Isabel: pura, casta, aquela que cumpre promessas...

16 de setembro de 2019


Minha mãe cheirava a bolo de fubá, biscoito doce e ‘Alma de Flores’, aquele sabonete barato. Ela adorava aquele sabonete. Minha mãe gostava de coisas assim: simples ao extremo, singelas e que custassem pouco. Ela falava sempre pra não gastarmos dinheiro, que pra ela ‘estava tudo bom’ e que a gente ‘tinha que economizar’.

Há quase um ano, eu publiquei aqui um texto em homenagem ao meu pai, Geraldo Vargas; agora, venho aqui do mesmo modo escrever esse texto para minha mãe Isabel Ferreira Borges.

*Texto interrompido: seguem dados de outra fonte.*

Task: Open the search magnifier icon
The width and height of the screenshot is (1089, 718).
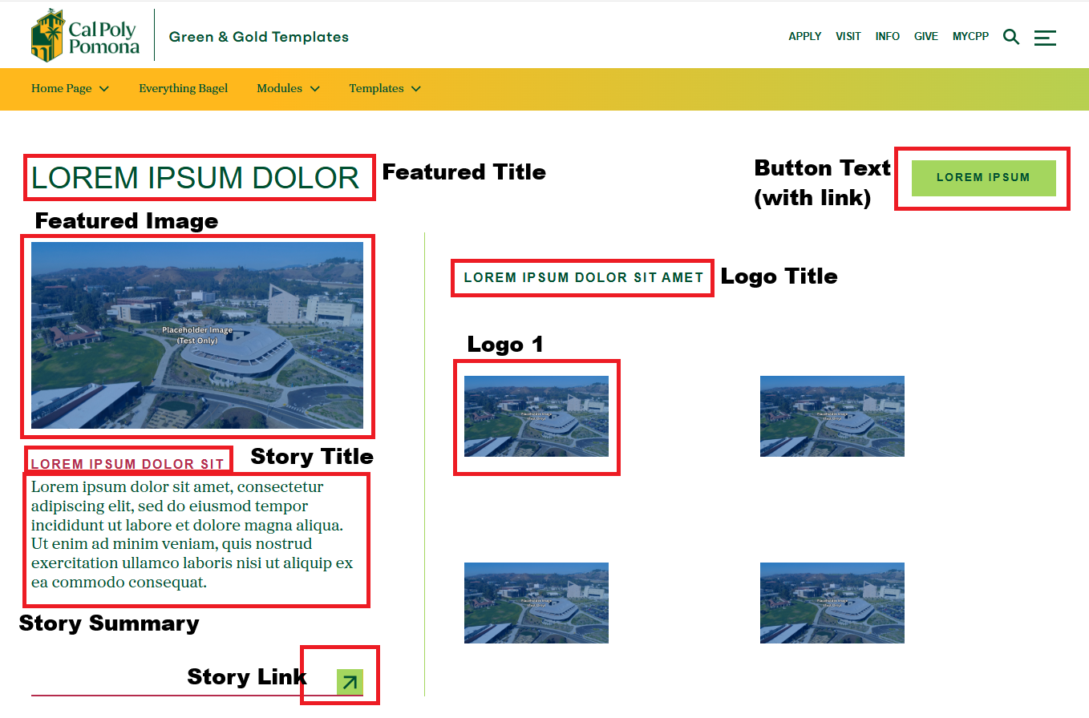Action: pos(1011,37)
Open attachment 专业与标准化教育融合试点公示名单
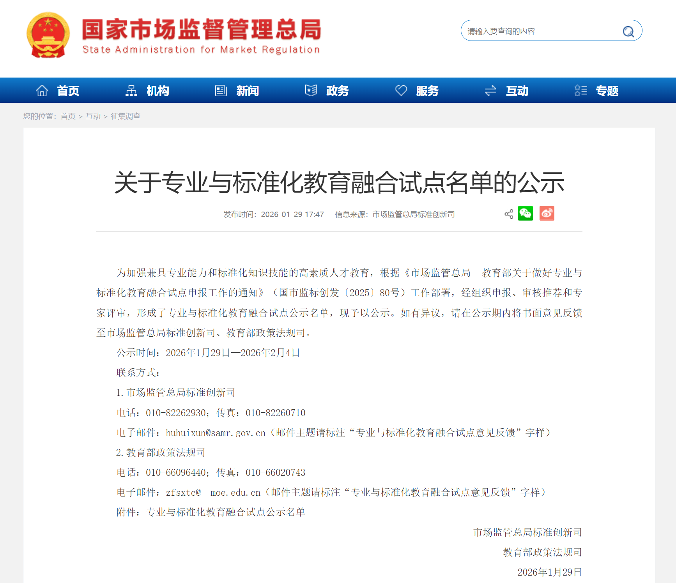 click(225, 512)
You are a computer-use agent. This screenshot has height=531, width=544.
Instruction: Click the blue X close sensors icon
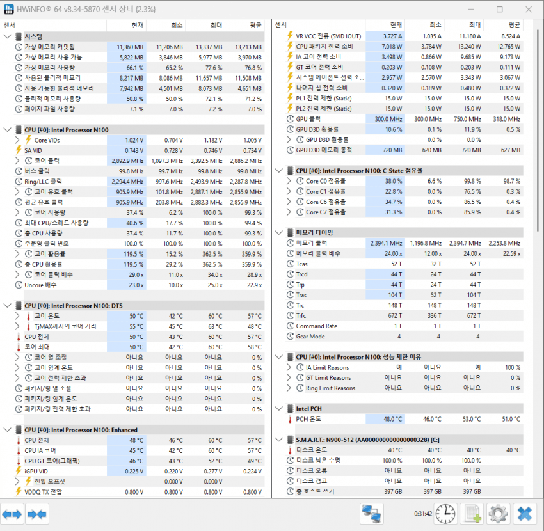[524, 513]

É que ela também partiu, nos deixou agora em abril: sim, exatamente um ano depois da partida do meu pai.

E a gente agora fica  tentando colar nos fragmentos da memória, esses pedacinhos de lembranças que constroem tudo que aquela pessoa, muito amada, foi. Foi não, é. Pois aquela pessoa muito amada, minha mãe, Isabel, ficou triste demais depois que meu pai foi embora. Nós todos tentamos fazê-la se interessar pelas ‘coisas’, nós todos dizíamos ‘mãe, não fique assim, o pai descansou...’ e ela, para nos agradar, concordava, mas quantas vezes a pegamos chorando escondido ou olhando para o nada?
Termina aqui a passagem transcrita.